For the past ten years, I have engaged with numerous milieus pertinent to music, performance, and research. Personal highlights and milestones include presenting and performing work at New Instruments for Musical Expression, ICMC/SMC, Supersonic Festival, FOCUS Wales Festival, the New York City Electroacoustic Music Festival, Surge Glasgow, Electric Nights Athens, the Beijing New Dance Festival, Shanghai’s West Bund Centre, the Manchester Science Festival, and the Ionian Academy’s Audiovisual Arts Festival. I had the pleasure of collaborating with Nicola Ellis during her Return to Ritherdon placement, performed with the BBC Philharmonic Orchestra and the Echo Echo Dance Company, and composed live scores for Jim Cartwright‘s Burning Bright and Teresia Björk‘s Vi-We-Nous. I received commissions and funding by Arts Council England, the British Science Association, Sound & Music, and IdeasTap, and held residencies with the NOVARS Research Centre, the Manchester International Festival, the Great Exhibition of the North, and Medea Electronique. As the principal curator and producer of the Metanast collective, I organised a series of concerts aiming to showcase artistic practices traditionally associated with academia in the context of nightlife clubbing, with the series hosting over 100 artists from more than 30 countries.
I have written journal articles and contributed book chapters published by Taylor and Francis, Springer, Routledge, and Cambridge University Press. I am a member of the Theatre and Performance Research Association, the Irish Sound Science and Technology Association, and the Hellenic Electroacoustic Music Composers Association.
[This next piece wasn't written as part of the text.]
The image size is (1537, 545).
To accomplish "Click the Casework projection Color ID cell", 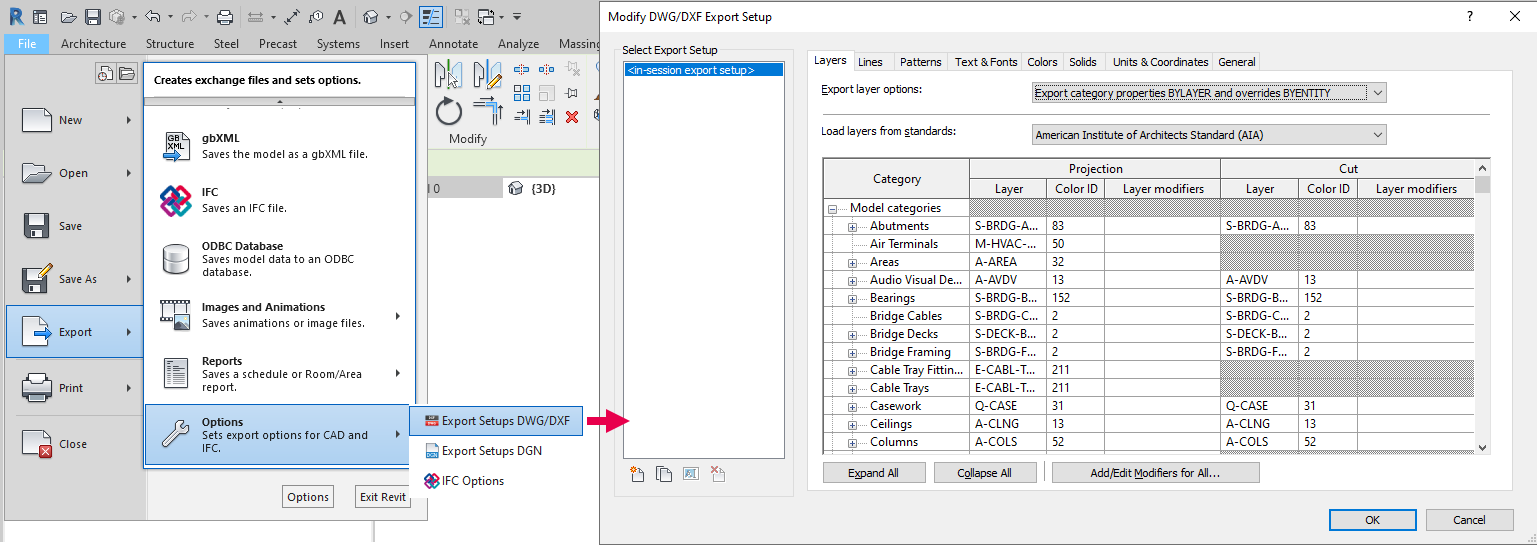I will 1075,406.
I have delivered guest lectures and workshops at the Estonian Academy of Music and Theatre, the Chinese Academy of Arts, Leeds Beckett University, Liverpool Hope, CAST at Doncaster, and Wrexham Glyndwr University. In 2019, I completed a Practice Research PhD examining polydisciplinary collaboration in performance practice, under the supervision of Joanne Scott, Stephen Davismoon, and Stephen Kilpatrick. My doctoral research was made possible through the Pathway to Excellence Scholarship by the University of Salford, where between 2015-2019 I was also a lecturer at the School of Arts & Media, teaching undergraduate and postgraduate modules on music technology & performance, theatre practice, and multimedia performance. In September 2020, I was appointed Lecturer in Music Production at the School of Creative and Performing Arts of Liverpool Hope University.